REQUIRED ACTION.
Scan the entries below for the word "marker" and copy every line where it turns up.

RECORDS SHOWN.
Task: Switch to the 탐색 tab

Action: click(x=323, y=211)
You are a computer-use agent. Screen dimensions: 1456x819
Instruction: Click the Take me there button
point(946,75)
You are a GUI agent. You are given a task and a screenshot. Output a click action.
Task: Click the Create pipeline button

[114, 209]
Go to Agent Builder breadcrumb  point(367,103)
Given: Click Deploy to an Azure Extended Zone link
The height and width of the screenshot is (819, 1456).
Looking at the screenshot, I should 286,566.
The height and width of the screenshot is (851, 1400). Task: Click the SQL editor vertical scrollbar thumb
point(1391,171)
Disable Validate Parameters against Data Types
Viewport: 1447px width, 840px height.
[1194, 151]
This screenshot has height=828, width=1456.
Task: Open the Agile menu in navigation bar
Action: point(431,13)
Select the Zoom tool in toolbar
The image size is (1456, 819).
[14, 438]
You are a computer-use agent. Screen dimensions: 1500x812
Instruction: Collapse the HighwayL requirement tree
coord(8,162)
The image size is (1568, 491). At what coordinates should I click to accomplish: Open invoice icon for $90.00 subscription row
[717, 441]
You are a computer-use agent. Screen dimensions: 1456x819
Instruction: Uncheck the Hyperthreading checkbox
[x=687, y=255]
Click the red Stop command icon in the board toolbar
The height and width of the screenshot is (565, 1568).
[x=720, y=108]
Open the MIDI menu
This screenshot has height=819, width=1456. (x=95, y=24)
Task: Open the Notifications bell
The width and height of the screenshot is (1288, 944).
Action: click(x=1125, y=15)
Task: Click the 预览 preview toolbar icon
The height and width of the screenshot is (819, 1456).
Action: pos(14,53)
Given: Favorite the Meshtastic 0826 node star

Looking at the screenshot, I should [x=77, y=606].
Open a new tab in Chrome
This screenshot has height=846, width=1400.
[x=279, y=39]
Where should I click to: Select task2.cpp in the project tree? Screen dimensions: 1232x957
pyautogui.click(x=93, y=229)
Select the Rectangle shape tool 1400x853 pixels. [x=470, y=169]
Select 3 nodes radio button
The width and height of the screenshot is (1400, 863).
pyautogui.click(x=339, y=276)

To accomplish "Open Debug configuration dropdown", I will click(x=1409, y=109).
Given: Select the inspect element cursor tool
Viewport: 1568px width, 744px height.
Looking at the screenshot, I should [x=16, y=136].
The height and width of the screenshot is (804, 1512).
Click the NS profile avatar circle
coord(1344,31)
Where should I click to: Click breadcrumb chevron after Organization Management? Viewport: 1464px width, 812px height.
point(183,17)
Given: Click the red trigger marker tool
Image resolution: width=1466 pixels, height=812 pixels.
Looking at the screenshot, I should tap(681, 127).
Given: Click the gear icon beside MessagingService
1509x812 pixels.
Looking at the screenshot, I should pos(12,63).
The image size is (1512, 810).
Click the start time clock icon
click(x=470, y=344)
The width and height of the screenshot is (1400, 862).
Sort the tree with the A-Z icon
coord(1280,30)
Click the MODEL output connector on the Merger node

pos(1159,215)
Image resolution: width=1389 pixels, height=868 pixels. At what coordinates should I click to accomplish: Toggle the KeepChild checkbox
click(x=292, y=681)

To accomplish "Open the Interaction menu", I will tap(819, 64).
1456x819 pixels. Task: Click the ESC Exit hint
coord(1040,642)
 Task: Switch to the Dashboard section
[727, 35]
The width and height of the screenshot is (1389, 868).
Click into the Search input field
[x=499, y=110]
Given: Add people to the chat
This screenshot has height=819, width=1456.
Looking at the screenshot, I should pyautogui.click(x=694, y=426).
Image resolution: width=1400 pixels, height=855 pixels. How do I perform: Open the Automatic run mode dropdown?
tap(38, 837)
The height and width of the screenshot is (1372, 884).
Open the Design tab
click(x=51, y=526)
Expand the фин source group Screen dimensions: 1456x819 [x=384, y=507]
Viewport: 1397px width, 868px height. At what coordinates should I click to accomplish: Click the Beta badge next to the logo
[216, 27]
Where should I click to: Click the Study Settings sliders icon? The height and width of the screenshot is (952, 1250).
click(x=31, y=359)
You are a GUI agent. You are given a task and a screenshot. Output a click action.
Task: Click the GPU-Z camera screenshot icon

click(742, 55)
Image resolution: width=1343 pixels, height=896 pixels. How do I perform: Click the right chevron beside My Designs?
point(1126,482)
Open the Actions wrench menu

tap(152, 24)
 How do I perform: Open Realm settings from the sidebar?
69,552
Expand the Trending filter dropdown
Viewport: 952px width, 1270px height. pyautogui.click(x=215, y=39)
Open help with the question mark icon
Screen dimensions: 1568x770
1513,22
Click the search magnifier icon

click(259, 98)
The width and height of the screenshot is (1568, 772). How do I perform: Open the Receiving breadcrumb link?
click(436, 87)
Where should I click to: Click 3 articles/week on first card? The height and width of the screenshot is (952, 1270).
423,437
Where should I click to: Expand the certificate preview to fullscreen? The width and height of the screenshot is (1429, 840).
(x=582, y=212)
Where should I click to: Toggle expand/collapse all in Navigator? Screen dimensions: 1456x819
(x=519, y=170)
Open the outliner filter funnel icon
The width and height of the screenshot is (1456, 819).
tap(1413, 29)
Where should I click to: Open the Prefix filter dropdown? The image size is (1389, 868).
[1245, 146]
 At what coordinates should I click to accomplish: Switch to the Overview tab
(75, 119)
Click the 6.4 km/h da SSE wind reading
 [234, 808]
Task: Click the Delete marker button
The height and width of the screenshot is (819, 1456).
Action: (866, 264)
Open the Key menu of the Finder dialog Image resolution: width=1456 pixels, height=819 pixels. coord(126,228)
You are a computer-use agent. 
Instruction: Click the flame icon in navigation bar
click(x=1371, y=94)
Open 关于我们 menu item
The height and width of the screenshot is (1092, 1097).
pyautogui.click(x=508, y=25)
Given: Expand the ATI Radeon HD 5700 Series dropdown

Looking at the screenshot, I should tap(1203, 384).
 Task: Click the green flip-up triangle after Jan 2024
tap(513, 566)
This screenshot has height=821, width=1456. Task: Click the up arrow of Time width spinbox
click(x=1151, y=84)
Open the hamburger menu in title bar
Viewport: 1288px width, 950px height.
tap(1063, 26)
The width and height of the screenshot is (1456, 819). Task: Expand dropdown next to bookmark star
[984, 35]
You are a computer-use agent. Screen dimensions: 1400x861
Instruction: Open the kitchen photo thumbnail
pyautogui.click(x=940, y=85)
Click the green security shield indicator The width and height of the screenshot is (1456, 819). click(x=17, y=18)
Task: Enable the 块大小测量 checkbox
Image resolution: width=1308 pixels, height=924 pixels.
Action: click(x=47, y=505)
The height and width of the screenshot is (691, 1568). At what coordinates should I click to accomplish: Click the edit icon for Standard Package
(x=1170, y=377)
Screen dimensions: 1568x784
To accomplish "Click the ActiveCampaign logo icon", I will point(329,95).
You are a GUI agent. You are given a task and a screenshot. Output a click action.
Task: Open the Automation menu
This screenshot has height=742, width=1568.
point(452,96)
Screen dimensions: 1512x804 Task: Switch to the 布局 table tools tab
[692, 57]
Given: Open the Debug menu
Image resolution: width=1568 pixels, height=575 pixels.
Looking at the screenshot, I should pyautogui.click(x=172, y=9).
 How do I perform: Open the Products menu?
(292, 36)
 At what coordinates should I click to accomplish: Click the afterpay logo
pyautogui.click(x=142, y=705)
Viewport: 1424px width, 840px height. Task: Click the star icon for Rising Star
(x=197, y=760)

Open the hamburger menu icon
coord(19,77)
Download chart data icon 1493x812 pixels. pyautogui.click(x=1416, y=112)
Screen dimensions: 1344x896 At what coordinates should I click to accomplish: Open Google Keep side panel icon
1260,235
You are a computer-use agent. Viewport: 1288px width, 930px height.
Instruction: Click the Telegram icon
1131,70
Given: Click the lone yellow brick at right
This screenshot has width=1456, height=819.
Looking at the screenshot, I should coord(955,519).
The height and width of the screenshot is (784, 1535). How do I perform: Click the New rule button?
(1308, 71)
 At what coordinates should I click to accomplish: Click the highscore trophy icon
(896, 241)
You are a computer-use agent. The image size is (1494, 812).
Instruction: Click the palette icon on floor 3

SOLUTION FOR THIS PROBLEM.
Given: Click the red trigger marker tool
Task: Click the Delete marker button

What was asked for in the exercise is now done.